Where a line in the material below has the string "dimensions", please report it.
DATASET EXCERPTS section start
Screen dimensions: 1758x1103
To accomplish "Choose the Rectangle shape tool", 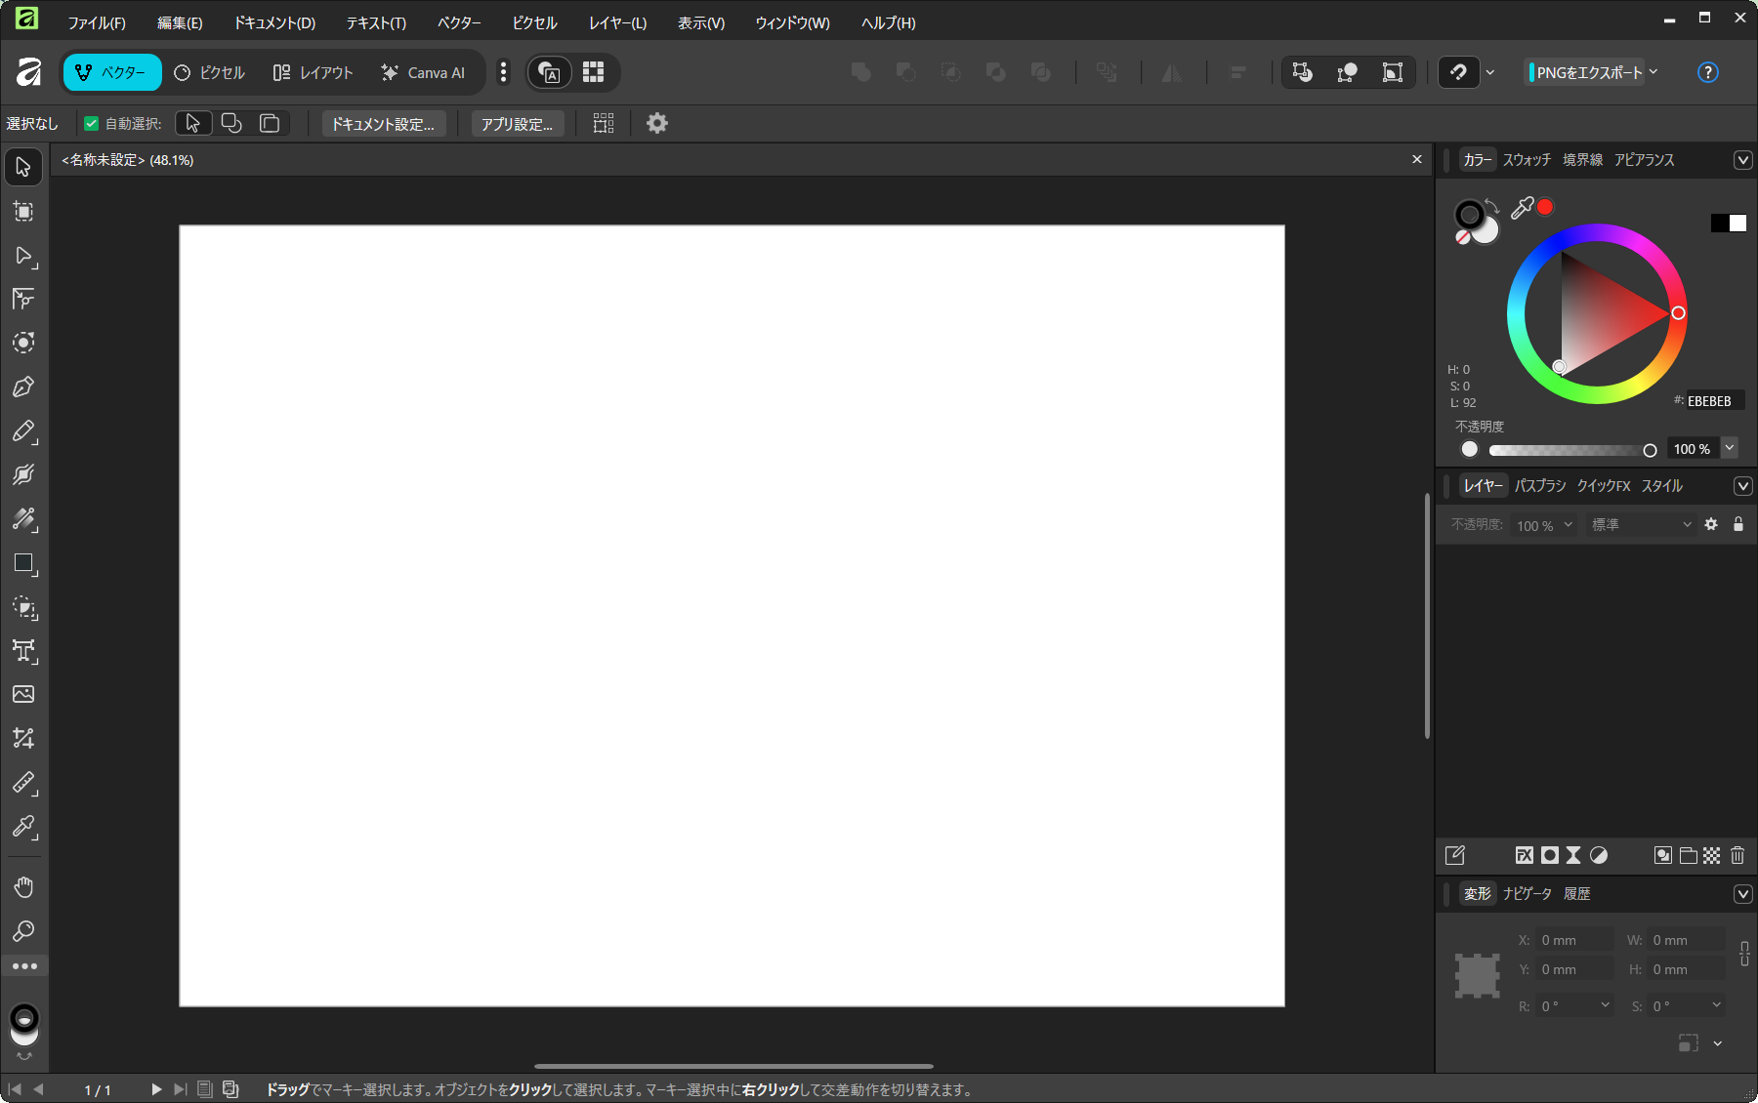I will 23,563.
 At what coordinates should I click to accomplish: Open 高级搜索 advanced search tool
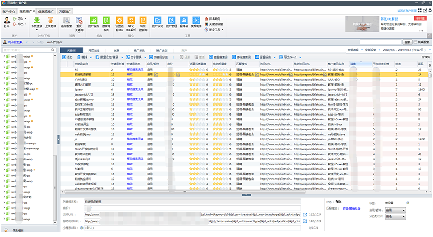point(67,21)
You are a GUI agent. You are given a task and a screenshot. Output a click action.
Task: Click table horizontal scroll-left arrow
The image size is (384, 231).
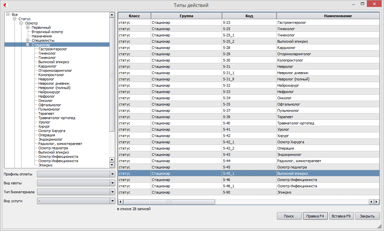point(121,202)
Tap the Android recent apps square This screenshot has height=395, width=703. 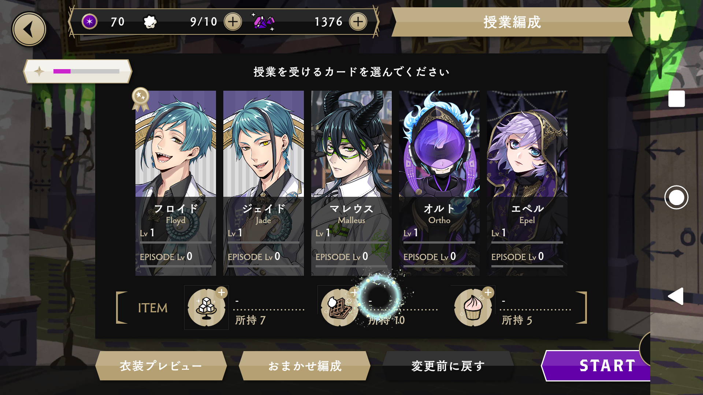(676, 99)
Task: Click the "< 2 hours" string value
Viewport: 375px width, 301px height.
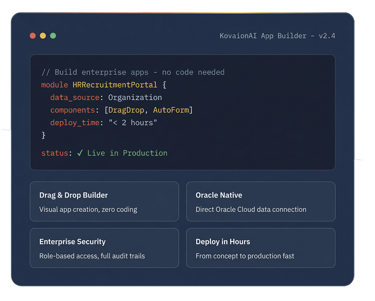Action: [x=133, y=123]
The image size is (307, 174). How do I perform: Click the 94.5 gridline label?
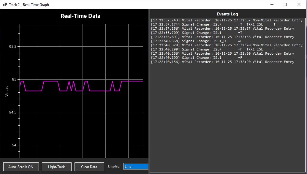click(13, 112)
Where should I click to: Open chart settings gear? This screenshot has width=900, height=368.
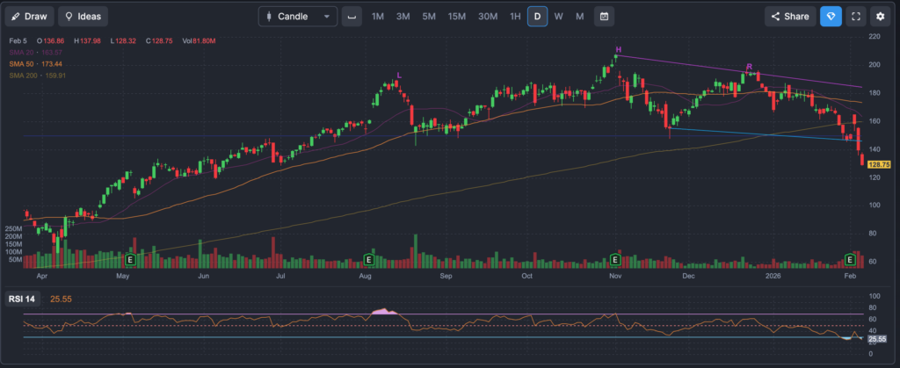[x=881, y=16]
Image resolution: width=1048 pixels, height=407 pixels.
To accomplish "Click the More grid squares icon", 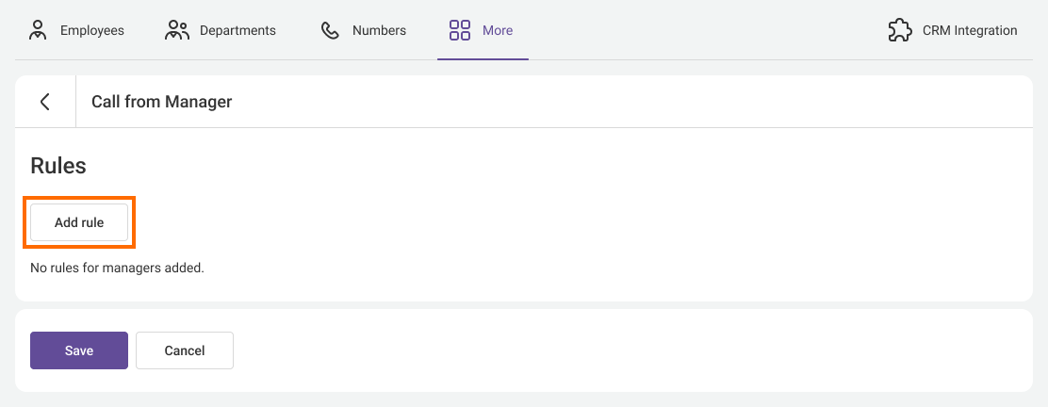I will coord(460,30).
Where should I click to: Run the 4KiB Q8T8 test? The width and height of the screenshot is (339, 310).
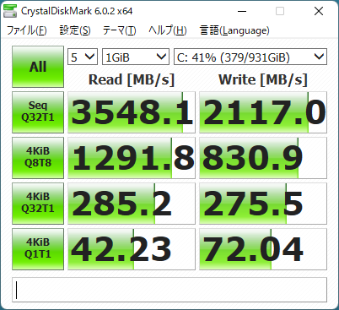(38, 158)
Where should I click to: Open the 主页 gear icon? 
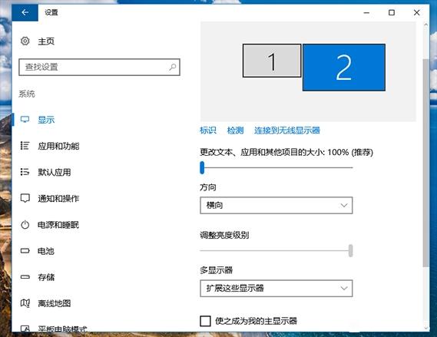25,41
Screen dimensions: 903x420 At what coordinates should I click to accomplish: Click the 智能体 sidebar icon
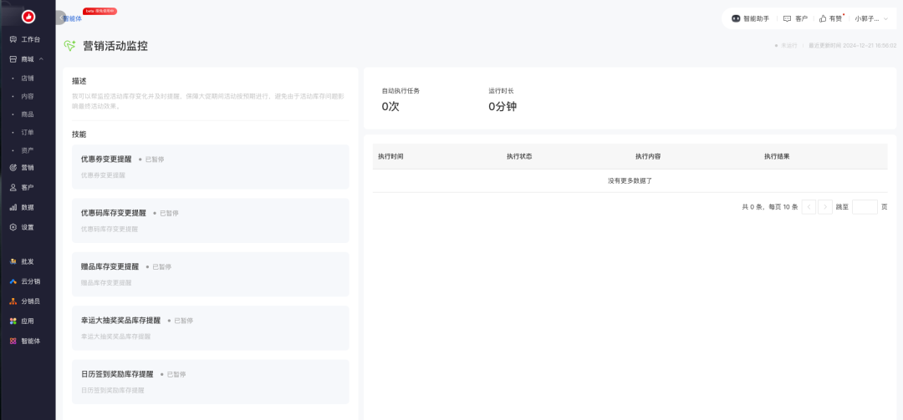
DATASET EXCERPTS section end
### PROBLEM SOLUTION
Screen dimensions: 1758x1103
Screen dimensions: 903x420 At what coordinates should I click to accomplish: Click the 智能体 sidebar icon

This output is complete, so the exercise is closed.